China’s central bank said yesterday it would raise the amount of money that lenders must keep in reserve to reduce liquidity as official concerns persist over inflation and rising housing costs.
The People’s Bank of China said it would raise its reserve requirement ratio by 0.5 percentage points, effective next Wednesday — the fifth such hike this year.
When the new measure takes effect, China’s commercial banks will be required to hold 21 percent of their deposits in reserve, based on earlier announcements made by the bank.
The move comes one day after the government said the country’s consumer price index rose 5.3 percent year-on-year last month — a slight easing from March, but well above Beijing’s official 4 percent target for this year.
The politically sensitive inflation reading had hit a 32-month high of 5.4 percent in March.
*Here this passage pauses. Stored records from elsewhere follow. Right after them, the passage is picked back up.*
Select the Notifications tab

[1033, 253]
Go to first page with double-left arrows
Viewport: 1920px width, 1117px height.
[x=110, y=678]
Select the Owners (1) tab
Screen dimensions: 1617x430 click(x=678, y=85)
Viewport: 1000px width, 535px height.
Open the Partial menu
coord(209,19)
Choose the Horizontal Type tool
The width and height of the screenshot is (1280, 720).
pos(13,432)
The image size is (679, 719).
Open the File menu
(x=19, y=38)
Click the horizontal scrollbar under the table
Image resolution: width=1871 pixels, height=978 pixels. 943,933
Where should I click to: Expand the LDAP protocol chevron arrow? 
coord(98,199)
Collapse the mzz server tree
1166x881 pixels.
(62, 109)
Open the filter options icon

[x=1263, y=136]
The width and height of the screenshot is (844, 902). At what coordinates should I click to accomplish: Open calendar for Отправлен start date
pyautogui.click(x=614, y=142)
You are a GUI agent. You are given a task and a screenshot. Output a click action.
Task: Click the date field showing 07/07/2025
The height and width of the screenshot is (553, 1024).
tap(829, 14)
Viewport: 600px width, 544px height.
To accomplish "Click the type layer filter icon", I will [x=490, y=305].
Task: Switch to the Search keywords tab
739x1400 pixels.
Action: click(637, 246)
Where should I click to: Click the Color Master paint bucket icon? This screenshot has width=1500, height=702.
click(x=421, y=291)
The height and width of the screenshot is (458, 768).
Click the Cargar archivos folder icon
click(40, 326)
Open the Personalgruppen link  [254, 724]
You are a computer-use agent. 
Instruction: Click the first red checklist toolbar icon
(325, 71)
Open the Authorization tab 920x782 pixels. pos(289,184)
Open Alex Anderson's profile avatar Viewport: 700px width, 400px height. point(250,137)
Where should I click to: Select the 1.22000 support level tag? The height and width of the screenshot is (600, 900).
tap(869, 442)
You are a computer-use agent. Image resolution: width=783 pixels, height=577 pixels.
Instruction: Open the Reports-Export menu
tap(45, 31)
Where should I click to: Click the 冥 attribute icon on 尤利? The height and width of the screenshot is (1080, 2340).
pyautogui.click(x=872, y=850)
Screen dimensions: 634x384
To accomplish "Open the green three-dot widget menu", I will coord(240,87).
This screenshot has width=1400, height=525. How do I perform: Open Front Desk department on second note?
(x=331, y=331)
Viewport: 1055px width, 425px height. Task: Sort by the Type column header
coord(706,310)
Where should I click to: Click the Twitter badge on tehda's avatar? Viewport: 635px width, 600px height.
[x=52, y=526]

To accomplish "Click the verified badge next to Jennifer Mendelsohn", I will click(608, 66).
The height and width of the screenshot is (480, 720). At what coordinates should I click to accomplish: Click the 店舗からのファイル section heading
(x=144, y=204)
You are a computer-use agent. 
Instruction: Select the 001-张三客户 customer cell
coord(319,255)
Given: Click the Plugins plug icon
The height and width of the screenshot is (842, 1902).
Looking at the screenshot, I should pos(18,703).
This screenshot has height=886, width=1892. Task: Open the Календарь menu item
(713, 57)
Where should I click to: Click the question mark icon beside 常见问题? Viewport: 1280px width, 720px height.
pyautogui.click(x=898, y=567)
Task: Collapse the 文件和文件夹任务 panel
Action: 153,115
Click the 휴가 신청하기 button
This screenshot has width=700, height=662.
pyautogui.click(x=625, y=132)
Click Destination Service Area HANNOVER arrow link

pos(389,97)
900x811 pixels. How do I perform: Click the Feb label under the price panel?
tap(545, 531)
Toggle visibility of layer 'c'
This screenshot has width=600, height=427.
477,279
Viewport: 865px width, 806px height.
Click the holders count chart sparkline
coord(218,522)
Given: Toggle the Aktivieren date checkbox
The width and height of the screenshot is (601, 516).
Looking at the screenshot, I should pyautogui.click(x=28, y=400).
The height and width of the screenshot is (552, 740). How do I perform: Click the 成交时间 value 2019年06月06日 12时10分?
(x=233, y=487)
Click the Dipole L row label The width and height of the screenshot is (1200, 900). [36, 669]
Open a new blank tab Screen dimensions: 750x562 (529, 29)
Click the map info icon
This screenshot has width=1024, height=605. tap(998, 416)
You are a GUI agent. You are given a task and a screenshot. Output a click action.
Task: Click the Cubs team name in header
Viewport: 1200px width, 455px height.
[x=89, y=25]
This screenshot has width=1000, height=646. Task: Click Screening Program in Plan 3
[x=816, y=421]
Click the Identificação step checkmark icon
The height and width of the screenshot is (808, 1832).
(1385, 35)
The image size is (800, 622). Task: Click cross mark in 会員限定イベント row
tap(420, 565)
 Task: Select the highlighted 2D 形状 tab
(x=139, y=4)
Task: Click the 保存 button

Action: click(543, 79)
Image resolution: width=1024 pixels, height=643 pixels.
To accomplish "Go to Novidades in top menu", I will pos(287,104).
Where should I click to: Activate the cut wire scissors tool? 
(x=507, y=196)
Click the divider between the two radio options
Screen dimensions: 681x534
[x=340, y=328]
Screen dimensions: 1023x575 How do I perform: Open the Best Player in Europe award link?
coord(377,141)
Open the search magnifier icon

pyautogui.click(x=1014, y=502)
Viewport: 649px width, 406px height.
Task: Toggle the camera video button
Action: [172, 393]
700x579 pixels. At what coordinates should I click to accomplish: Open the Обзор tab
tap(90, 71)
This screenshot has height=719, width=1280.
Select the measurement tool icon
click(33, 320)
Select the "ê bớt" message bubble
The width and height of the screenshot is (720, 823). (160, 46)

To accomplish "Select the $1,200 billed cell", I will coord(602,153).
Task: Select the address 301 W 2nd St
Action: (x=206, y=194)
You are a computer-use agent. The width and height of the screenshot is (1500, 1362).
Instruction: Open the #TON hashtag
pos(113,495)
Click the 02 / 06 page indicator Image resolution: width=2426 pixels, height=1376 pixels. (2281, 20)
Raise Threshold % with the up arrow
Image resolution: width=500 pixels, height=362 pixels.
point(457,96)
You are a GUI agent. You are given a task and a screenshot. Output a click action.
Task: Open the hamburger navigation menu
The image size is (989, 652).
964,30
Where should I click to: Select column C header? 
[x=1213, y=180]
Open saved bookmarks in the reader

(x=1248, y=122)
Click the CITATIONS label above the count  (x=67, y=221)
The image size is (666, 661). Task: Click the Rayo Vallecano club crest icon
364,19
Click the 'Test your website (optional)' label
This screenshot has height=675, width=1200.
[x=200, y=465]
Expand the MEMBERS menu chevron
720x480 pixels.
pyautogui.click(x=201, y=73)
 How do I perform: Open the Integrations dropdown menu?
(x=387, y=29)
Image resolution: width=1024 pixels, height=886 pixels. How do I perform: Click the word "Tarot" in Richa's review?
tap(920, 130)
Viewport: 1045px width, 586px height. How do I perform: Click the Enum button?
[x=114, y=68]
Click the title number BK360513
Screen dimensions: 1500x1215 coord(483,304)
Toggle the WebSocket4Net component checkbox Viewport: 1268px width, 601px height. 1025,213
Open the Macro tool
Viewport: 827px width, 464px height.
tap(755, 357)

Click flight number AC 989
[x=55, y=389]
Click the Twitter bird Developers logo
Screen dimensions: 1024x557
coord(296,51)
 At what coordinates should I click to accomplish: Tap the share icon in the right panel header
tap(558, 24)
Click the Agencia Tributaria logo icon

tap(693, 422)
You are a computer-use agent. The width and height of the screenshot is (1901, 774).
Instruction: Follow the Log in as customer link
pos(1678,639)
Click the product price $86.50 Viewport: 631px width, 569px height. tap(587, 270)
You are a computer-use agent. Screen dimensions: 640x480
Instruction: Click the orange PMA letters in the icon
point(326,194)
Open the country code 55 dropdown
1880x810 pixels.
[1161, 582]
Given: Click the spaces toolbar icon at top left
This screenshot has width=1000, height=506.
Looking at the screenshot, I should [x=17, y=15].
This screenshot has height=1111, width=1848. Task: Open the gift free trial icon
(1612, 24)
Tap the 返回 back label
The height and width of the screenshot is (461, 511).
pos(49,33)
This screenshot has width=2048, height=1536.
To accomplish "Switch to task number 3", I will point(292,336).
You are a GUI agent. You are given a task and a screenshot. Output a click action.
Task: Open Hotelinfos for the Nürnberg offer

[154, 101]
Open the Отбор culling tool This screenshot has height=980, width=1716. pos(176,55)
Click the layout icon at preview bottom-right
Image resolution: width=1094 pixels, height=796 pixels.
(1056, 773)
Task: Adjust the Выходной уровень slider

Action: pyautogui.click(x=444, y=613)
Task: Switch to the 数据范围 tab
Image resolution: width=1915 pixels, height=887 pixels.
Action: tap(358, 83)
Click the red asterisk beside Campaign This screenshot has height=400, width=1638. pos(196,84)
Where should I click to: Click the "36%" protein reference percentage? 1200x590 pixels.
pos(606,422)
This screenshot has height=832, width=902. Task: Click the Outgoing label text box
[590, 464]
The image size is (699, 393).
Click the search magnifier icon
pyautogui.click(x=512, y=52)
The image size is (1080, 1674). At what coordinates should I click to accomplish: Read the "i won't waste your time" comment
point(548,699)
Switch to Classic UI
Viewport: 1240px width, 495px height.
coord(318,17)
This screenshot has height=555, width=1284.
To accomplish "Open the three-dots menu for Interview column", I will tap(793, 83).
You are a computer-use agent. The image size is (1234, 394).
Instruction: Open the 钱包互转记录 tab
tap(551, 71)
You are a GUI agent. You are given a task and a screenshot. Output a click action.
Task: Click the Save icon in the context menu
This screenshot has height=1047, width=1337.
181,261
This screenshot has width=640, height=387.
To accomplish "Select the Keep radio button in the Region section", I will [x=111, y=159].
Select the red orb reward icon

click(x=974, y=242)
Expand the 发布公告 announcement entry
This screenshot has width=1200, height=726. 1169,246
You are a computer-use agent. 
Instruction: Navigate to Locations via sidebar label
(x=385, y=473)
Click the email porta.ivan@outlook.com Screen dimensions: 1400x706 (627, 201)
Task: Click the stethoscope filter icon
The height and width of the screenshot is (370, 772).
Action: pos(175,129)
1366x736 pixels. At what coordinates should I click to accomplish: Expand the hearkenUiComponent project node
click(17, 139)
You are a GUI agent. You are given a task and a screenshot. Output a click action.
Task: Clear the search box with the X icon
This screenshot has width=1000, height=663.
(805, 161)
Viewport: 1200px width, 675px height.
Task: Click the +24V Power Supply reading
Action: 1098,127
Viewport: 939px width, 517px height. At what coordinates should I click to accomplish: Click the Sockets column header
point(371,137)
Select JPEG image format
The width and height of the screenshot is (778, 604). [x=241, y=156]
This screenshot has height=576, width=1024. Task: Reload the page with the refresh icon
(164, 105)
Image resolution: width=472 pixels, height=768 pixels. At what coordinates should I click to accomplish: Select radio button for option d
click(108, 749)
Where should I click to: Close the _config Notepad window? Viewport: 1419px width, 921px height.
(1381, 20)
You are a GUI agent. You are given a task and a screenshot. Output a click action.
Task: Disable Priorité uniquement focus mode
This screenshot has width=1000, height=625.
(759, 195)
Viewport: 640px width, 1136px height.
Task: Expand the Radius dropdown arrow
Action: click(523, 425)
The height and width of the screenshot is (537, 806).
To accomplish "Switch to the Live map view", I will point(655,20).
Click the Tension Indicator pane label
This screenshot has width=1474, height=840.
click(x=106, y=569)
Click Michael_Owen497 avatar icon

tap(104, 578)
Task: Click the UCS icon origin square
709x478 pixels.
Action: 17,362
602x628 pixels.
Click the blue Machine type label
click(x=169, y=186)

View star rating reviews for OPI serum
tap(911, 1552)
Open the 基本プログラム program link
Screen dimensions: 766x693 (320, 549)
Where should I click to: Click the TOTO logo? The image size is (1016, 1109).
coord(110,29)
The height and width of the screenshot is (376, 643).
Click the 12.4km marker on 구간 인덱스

Analysts had predicted more tightening measures were on the cards as Beijing tries to rein in rising costs of food and other essentials.
“A combination of yuan appreciation, bank reserve ratio increases and rate hikes will all be required to tame inflation and money supply growth,” Moody’s Analytics economist Matthew Circosta said in a research note on Wednesday.
Ahead of the central bank’s announcement, Chinese shares had closed down for the second straight day since the release of last month’s CPI data, falling 1.36 percent on renewed investor concerns over further tightening.
Interest rates have been hiked four times since October last year, and the central bank raised the reserve requirement ratio six times last year. The last reserve ratio hike took effect on April 21.